Copy exactly the lines from the line holding "Click the blue color label filter swatch" through the end of the material, and no others; pictures stay out.
##############################
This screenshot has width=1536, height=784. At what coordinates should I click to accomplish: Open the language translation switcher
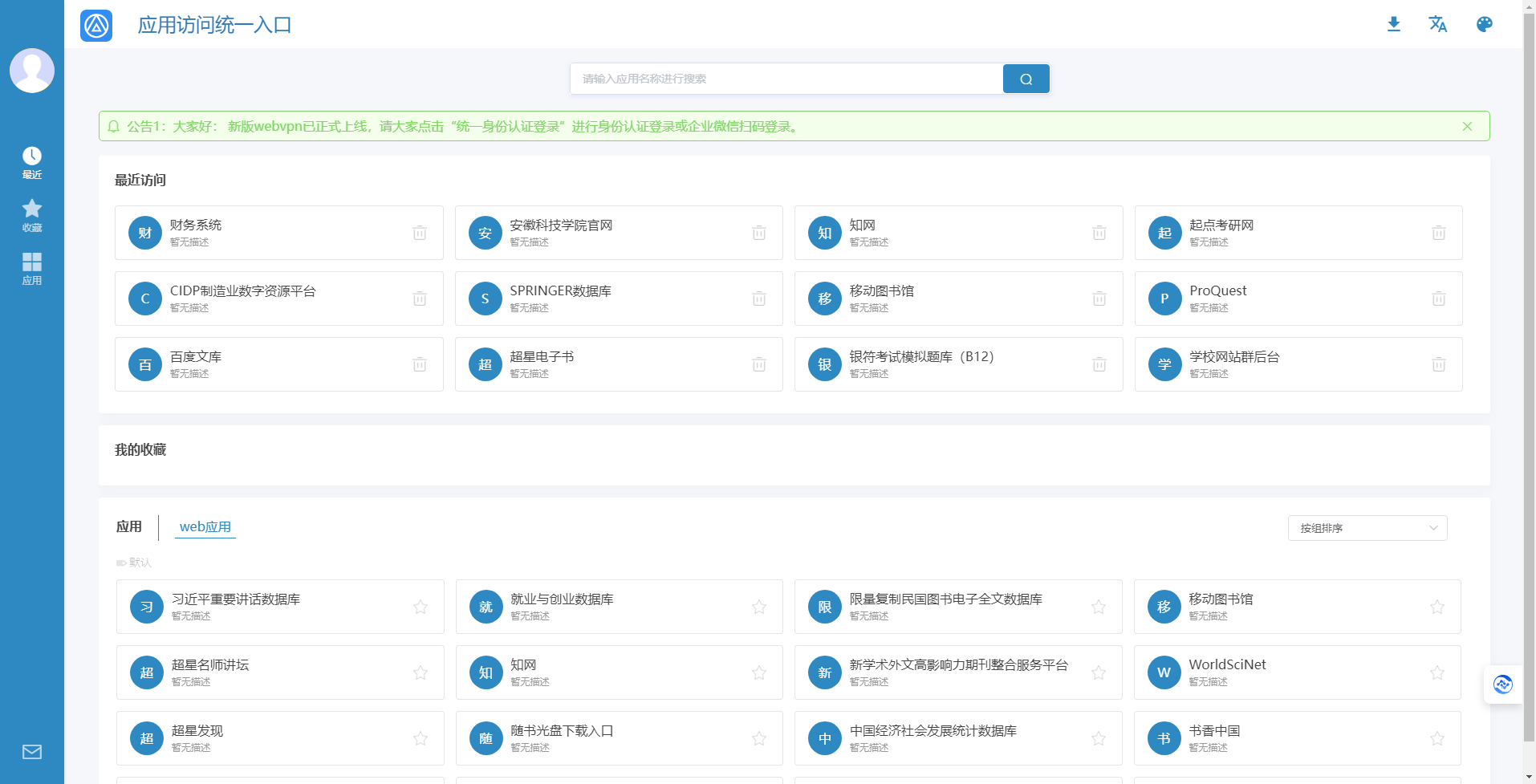click(x=1437, y=24)
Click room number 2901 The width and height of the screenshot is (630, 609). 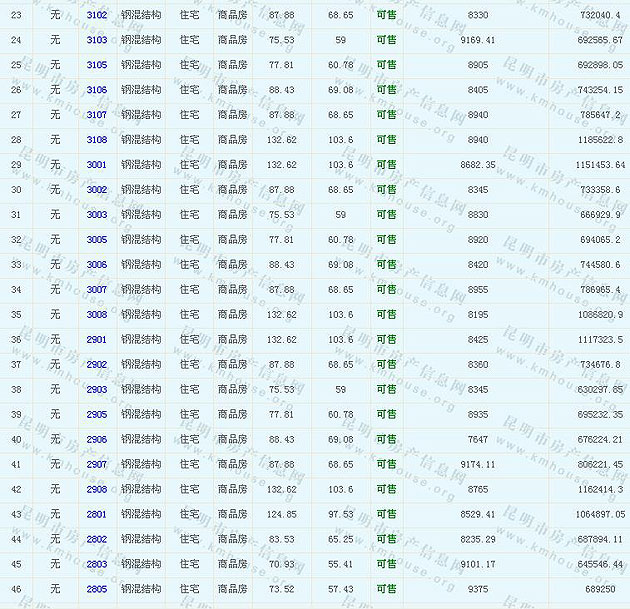point(97,340)
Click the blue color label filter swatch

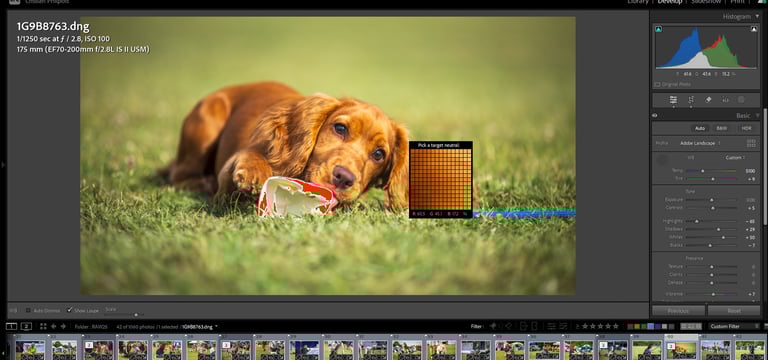pos(650,326)
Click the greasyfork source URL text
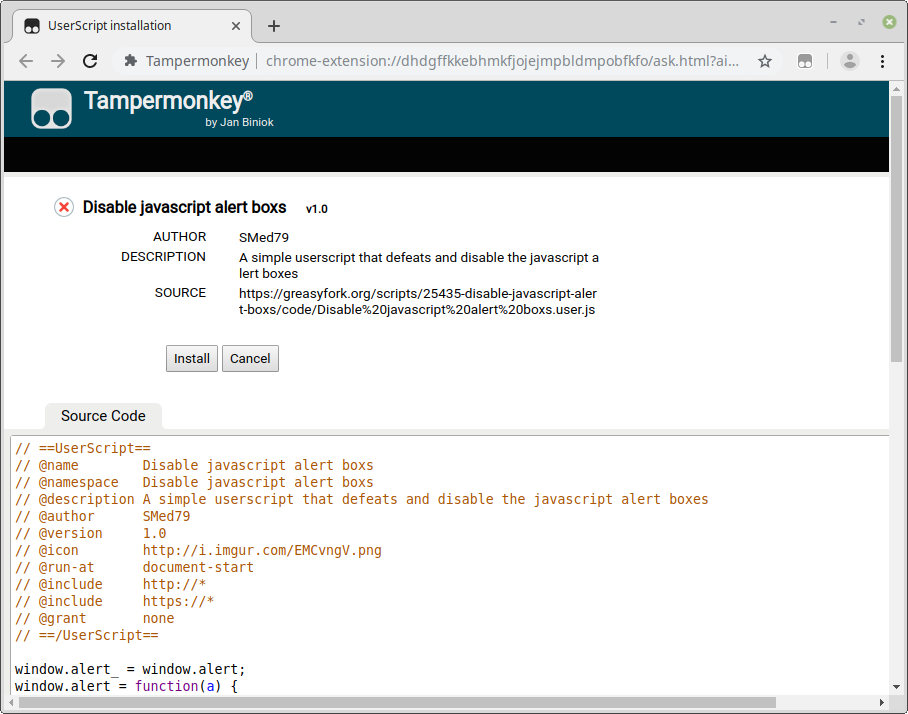The width and height of the screenshot is (908, 714). (x=418, y=301)
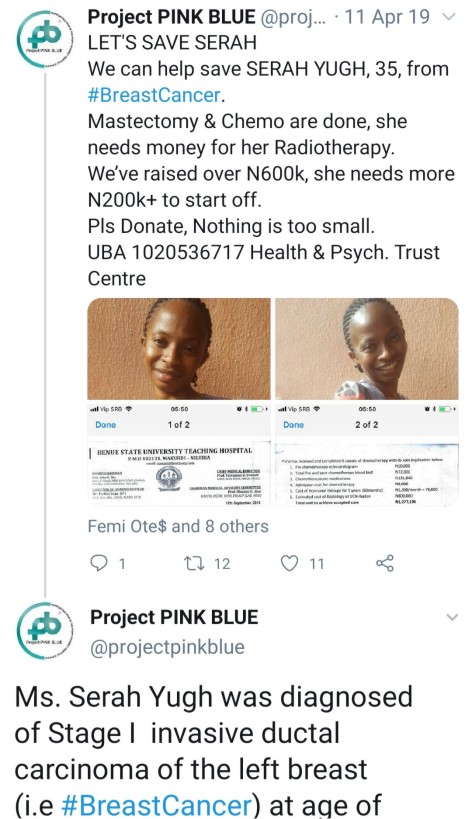472x819 pixels.
Task: Open Project PINK BLUE avatar on top tweet
Action: coord(45,40)
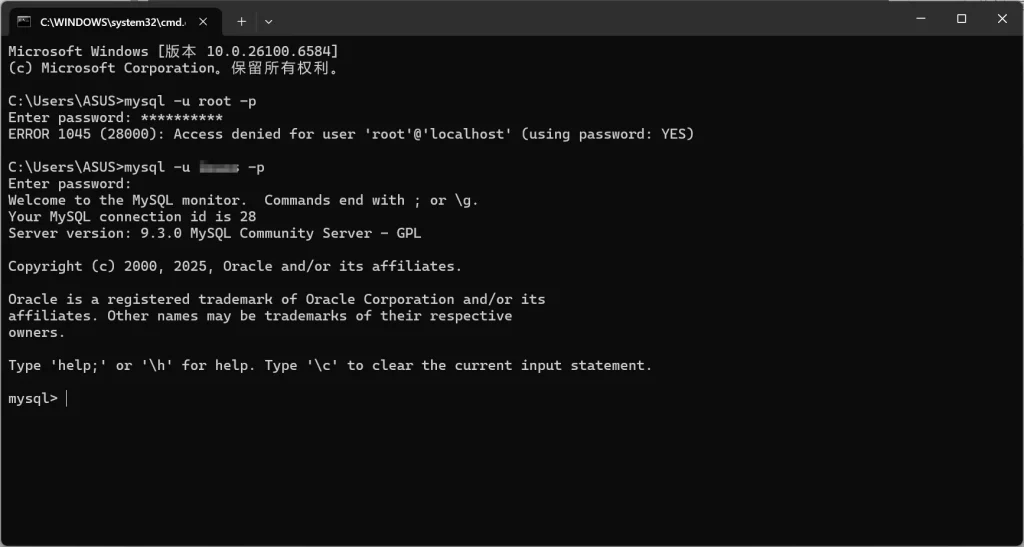Image resolution: width=1024 pixels, height=547 pixels.
Task: Click the Microsoft Windows version line
Action: tap(173, 51)
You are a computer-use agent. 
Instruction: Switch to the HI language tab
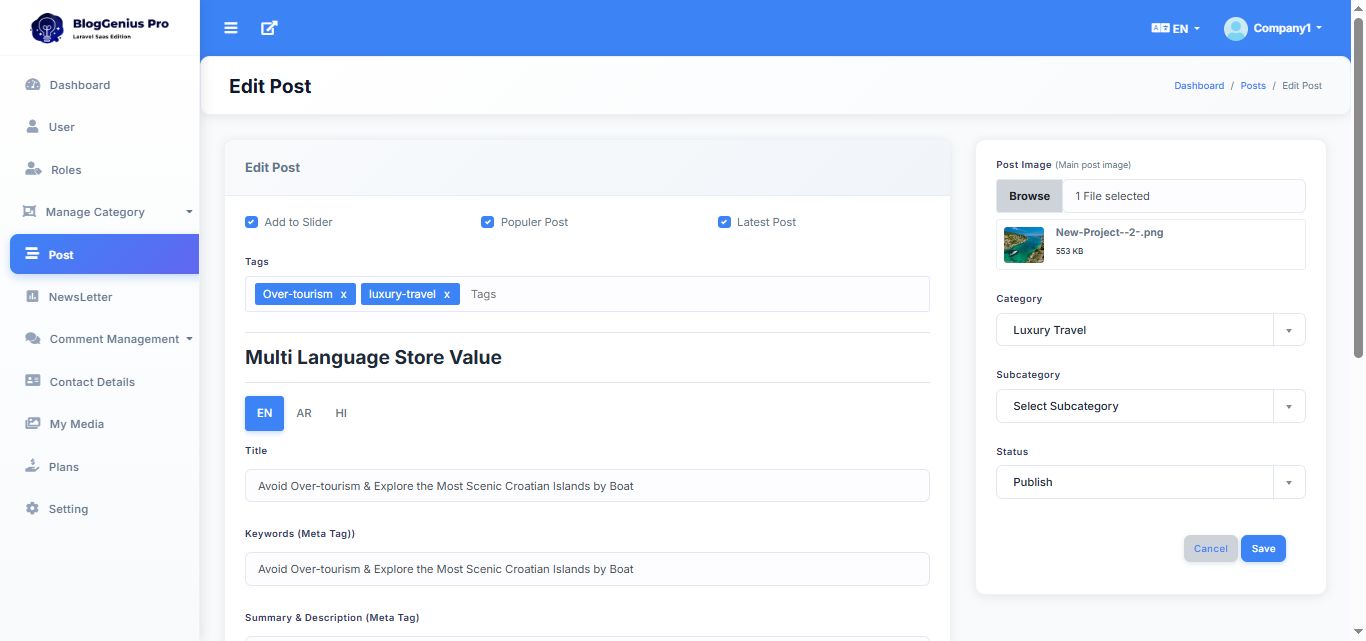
##############################
Answer box:
Click the blue color label filter swatch

pos(650,326)
Click the greasyfork source URL text
The width and height of the screenshot is (908, 714). (x=418, y=301)
472x819 pixels.
Task: Open Project PINK BLUE avatar on top tweet
Action: coord(45,40)
Image resolution: width=1024 pixels, height=547 pixels.
Task: Click the Microsoft Windows version line
Action: tap(173, 51)
You are a computer-use agent. 
Instruction: Switch to the HI language tab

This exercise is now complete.